Computer systems at San Francisco’s transit system, Muni, have been restored following a malware attack on Friday afternoon.
Payment systems across the agency’s subways read “OUT OF ORDER” in large red digital letters at Powell Station, Embarcadero Station and other stations across The City following the attack.
On Friday and Saturday, computers in station agents’ booths across the San Francisco Municipal Transportation Agency displayed “You Hacked, ALL Data Encrypted. Contact For Key(firstname.lastname@example.org)ID:681 ,Enter.”

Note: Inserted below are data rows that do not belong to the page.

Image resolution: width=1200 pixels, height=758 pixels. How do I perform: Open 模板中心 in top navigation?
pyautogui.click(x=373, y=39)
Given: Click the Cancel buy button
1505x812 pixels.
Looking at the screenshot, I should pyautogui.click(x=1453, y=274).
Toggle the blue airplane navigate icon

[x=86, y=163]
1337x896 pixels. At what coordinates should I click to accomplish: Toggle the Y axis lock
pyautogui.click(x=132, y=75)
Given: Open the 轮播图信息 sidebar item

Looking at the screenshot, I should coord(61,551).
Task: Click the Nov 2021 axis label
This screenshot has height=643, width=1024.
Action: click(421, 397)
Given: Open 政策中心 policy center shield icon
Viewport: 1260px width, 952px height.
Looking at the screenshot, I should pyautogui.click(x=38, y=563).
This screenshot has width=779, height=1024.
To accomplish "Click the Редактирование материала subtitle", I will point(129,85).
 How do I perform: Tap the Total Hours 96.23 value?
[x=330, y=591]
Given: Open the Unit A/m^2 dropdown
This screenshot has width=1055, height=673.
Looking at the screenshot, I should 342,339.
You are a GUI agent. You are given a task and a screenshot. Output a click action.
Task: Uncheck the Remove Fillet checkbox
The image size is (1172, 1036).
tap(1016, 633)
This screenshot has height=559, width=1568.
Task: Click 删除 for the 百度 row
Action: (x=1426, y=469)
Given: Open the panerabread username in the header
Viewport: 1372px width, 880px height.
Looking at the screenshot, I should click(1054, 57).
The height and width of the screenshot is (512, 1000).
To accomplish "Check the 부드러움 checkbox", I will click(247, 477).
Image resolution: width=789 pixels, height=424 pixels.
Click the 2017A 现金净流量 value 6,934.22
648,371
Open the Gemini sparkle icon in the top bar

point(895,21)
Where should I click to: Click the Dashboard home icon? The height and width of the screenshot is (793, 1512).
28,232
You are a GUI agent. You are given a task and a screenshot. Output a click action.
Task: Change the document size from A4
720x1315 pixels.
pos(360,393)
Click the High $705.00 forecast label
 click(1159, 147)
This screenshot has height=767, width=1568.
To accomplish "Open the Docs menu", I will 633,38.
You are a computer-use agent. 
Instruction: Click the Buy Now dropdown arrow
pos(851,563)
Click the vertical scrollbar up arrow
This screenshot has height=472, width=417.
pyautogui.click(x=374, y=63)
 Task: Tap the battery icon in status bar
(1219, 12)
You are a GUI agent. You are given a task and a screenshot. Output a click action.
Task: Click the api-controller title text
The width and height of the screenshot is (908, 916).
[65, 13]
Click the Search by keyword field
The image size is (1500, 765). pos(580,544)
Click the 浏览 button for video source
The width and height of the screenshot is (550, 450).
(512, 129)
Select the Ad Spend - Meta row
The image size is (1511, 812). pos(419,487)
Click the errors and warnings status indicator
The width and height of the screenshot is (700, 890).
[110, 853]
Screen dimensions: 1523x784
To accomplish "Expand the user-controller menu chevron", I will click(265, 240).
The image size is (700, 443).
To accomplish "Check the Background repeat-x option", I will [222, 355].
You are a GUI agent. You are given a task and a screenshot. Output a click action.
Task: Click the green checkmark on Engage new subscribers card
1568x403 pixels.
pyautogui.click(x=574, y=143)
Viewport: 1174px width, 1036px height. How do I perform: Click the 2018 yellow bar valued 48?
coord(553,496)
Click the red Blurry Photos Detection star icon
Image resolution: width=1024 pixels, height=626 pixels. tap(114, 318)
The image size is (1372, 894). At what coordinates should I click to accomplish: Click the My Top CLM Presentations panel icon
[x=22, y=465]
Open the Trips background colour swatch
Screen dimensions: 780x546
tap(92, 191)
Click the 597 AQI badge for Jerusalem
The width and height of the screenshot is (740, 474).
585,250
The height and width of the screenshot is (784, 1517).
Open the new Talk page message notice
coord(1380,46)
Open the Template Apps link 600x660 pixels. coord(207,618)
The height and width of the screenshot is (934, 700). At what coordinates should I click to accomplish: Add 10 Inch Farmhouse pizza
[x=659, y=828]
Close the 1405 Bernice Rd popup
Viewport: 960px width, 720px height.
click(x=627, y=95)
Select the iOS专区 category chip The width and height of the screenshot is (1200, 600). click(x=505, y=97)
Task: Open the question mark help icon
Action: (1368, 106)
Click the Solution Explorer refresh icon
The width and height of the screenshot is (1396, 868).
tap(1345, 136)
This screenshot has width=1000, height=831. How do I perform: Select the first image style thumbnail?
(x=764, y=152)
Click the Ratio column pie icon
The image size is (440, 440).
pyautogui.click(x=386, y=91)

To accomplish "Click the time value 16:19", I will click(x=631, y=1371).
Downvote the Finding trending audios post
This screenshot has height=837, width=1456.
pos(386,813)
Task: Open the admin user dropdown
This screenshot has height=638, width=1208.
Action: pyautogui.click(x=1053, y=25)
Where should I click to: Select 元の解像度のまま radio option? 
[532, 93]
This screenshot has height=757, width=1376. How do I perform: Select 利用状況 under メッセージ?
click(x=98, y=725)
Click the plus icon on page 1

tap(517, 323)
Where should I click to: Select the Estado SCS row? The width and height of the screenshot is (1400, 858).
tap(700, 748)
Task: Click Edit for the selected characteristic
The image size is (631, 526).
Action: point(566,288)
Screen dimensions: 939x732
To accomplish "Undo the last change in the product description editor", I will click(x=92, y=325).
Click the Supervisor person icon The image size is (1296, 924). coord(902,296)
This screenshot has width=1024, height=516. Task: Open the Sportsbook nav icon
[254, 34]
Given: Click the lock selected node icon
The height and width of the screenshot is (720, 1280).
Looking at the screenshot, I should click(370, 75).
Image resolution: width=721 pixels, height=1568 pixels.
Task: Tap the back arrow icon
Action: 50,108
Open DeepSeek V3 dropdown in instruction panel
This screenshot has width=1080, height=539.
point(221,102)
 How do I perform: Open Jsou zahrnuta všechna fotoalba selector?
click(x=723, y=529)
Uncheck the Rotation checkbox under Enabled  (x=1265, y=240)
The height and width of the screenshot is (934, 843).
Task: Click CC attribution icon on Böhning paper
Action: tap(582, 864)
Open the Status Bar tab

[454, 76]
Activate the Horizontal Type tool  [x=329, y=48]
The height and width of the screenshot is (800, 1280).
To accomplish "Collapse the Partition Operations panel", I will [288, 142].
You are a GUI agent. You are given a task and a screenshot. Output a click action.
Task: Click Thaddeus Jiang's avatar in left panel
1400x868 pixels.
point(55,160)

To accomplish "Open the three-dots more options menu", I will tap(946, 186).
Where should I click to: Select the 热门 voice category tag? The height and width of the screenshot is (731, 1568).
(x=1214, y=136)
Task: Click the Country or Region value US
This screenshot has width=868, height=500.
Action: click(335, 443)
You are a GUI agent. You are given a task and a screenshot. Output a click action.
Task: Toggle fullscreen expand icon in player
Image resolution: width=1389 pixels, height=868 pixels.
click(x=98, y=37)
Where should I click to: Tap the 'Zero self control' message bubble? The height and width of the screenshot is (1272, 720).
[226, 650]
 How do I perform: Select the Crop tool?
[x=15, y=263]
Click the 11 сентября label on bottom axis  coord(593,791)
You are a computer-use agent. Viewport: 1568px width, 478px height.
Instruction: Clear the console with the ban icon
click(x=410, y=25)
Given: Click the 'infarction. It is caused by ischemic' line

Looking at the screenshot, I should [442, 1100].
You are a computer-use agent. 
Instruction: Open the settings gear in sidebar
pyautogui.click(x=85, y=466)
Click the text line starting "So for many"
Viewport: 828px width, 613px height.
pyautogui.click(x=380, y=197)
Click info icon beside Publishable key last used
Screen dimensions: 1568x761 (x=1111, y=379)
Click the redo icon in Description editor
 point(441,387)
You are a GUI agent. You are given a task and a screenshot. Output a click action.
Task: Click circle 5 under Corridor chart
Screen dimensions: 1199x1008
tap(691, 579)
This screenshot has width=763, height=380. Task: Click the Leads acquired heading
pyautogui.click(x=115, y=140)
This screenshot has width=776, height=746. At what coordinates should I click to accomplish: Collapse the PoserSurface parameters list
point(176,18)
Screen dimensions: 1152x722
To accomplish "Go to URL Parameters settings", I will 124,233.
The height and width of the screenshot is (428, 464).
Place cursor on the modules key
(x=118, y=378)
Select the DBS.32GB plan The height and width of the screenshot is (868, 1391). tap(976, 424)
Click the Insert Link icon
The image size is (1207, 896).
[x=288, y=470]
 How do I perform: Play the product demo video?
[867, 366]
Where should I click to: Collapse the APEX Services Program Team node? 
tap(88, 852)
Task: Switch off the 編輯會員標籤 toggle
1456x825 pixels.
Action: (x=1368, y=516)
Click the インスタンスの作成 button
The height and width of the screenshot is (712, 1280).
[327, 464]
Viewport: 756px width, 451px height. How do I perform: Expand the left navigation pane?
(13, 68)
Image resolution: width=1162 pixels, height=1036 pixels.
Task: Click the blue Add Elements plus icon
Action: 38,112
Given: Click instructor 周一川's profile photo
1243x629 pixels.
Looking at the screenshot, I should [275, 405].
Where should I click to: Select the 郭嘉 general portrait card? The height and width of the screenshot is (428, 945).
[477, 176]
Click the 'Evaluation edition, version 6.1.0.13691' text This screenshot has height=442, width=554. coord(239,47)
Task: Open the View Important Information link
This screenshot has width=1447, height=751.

As of Sunday, some payment systems and station agency computers were visibly in operation at Powell Station and elsewhere. It is unclear how many computer systems Muni-wide are still inoperable, if any.
As of late Sunday, Muni drivers were assigned routes via handwritten notes posted to bulletin boards, as opposed to the usual computer printouts, which was verified by Muni operators on background.
Meanwhile, one person who may have spread the malware which disabled Muni computers said they want $73,000 as ransom in exchange for captured transit agency data, the San Francisco Examiner has learned.
The Examiner contacted the email address displayed on the hacked Muni screens and someone calling themselves “Andy Saolis” responded, and said they spread the malware to Muni.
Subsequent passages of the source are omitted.